Challenge
Change "headline" to "title" in every one of the records below, and give the lines again with nothing else altered. Leave the pictures out of your answer.

** START Data provided **

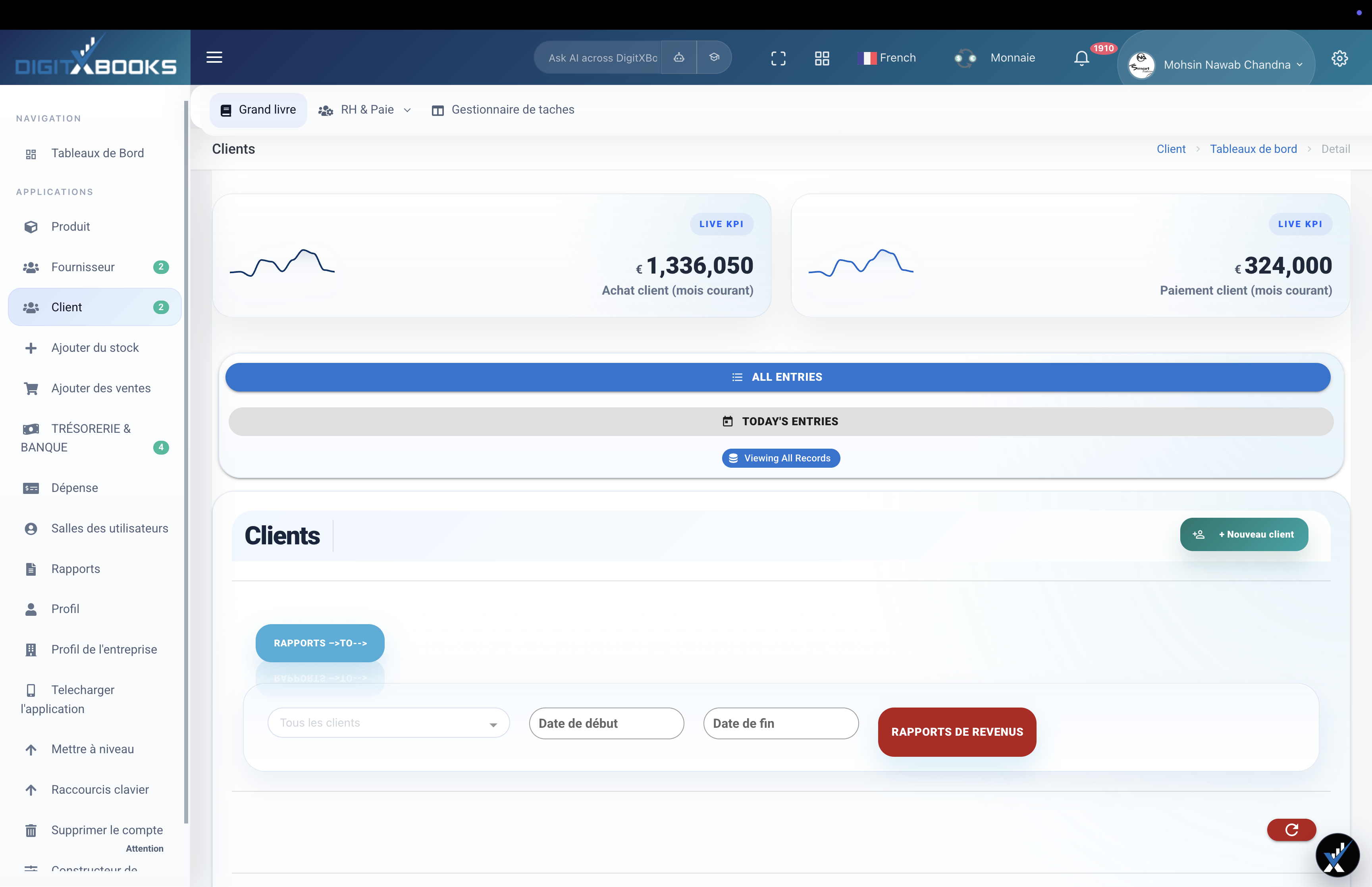Open the Monnaie currency converter icon
1372x887 pixels.
pos(965,58)
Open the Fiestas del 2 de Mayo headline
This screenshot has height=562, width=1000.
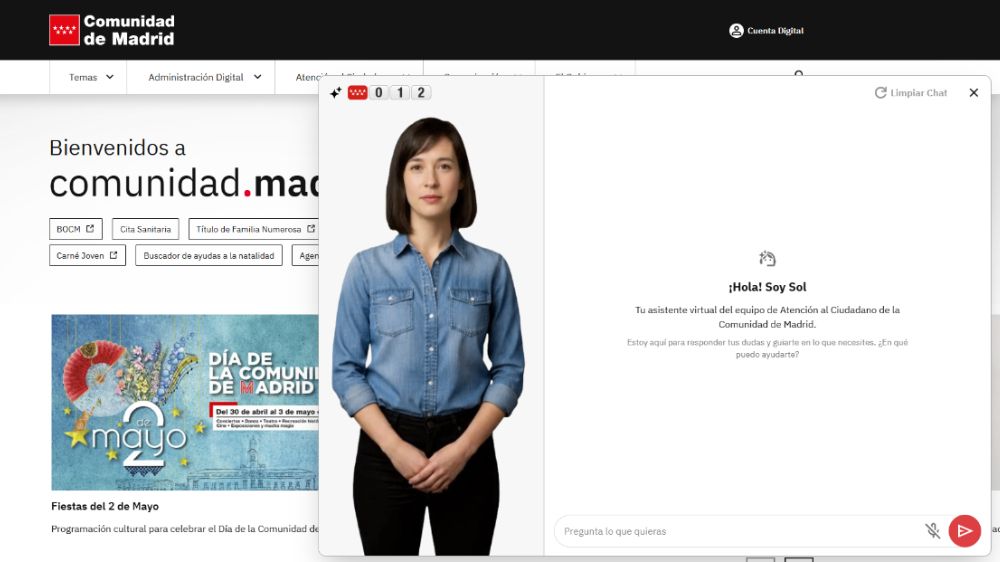pos(105,506)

** END Data provided **

Right answer
Open the Monnaie currency converter icon
1372x887 pixels.
pos(965,58)
Open the Fiestas del 2 de Mayo title
This screenshot has height=562, width=1000.
pos(105,506)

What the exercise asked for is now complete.